By Myrna M. Velasco – June 24, 2018, 10:00 PM
from Manila Bulletin

The operations of the Wholesale Electricity Spot Market (WESM) will have its historical turning point today, June 25, with the scheduled election of the first president of the segregated Independent Electricity Market Operator of the Philippines (IEMO), a reform process that has been delayed for 12 years already for the country’s restructured electricity sector.

The election of Chief Executive for the WESM-designated independent market operator will be chosen from a seven-member board that shall be securing the nod of Energy Secretary Alfonso G. Cusi.

As gathered, the most feasible candidates are the seven incorporators of the IEMO, provided that none of the four who were nominated in the Philippine Electricity Market (PEM) Board would want to be elected as independent director in the governing body that shall be reconstituted immediately after the election of the IEMO President.

Four of the incorporators were nominated for independent director-posts in the PEM governing board – namely WESM Transition Committee President Oscar Ala, Chief Operating Officer Francis Saturnino Juan, as well as transition committee members Rauf Tan and Jose Mari Bigornia, so they will have to decide if they would want to be affiliated with the IEMO or the PEM governing body.

The other three incorporators of the IEMO, also referred as IMO, are lawyers Jose Layug Jr., Ann Garcia-Matibag and Carol Tan; who are considered also as contenders and will be joining the election for the IEMO president.

In the afternoon, it was noted that the election of the 15 new directors of the PEM Board shall also be carried out– and this will mark the historic exit of Energy Secretary Cusi from the board where the government had exercised oversight on for more than a decade.

According to Juan, the sectoral representatives in the PEM Board may “just go through the process of confirmations because they just have the exact number of nominees for their respective slots,” while he noted that the real tough contest will be on the four independent directors because there are 20 candidates slugging it out on just four board seats.

This event at the WESM is reckoned in the industry as a “landmark development” because it is only this time that the government would finally be letting out its grip in the market.

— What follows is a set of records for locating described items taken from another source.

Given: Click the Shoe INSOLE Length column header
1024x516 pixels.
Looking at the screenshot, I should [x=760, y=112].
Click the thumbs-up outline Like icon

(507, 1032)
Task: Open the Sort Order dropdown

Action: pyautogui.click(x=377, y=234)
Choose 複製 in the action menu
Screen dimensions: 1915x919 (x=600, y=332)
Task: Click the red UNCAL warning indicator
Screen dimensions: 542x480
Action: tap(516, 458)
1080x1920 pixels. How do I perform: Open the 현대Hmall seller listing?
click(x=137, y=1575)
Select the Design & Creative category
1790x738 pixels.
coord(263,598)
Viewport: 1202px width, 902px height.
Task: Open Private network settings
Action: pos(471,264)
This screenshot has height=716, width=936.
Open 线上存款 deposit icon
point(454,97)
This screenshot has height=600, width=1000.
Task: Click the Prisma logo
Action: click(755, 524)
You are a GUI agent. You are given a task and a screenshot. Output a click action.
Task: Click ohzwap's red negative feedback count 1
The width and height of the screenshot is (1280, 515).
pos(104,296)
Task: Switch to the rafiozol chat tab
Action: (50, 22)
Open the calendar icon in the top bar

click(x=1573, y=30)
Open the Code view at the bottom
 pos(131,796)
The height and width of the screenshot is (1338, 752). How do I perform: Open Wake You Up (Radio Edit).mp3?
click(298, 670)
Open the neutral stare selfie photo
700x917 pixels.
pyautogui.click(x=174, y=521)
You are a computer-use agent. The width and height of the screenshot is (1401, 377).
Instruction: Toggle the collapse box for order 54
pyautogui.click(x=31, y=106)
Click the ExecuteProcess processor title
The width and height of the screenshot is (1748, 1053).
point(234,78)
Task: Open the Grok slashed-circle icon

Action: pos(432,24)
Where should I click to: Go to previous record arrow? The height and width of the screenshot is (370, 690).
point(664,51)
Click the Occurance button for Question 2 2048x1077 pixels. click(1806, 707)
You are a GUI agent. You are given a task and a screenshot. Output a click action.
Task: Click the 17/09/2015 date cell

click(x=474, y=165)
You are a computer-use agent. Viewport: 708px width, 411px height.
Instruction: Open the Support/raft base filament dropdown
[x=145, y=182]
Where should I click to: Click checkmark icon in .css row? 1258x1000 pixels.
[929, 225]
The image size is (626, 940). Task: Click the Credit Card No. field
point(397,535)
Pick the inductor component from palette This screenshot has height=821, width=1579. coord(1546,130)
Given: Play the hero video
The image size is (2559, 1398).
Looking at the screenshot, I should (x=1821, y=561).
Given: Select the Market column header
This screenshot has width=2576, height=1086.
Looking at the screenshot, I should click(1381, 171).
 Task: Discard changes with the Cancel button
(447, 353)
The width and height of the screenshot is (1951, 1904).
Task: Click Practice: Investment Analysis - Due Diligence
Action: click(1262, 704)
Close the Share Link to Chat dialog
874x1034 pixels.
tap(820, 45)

On the actual takeover of the IMO, however, it may not be as immediate as it appears to be, according to Juan, because there would still be structural and organizational processes that they will have to work on.

For one, he said “there’s a need to complete staffing process at the IMO, then it also needs to open a bank account, undertake and sign employment contracts, among others.”

By and large, Juan averred that the organizational transition will take some months more before the IMO could finally be spun off from PEMC and for it to truly function as independent operator of the electricity spot market.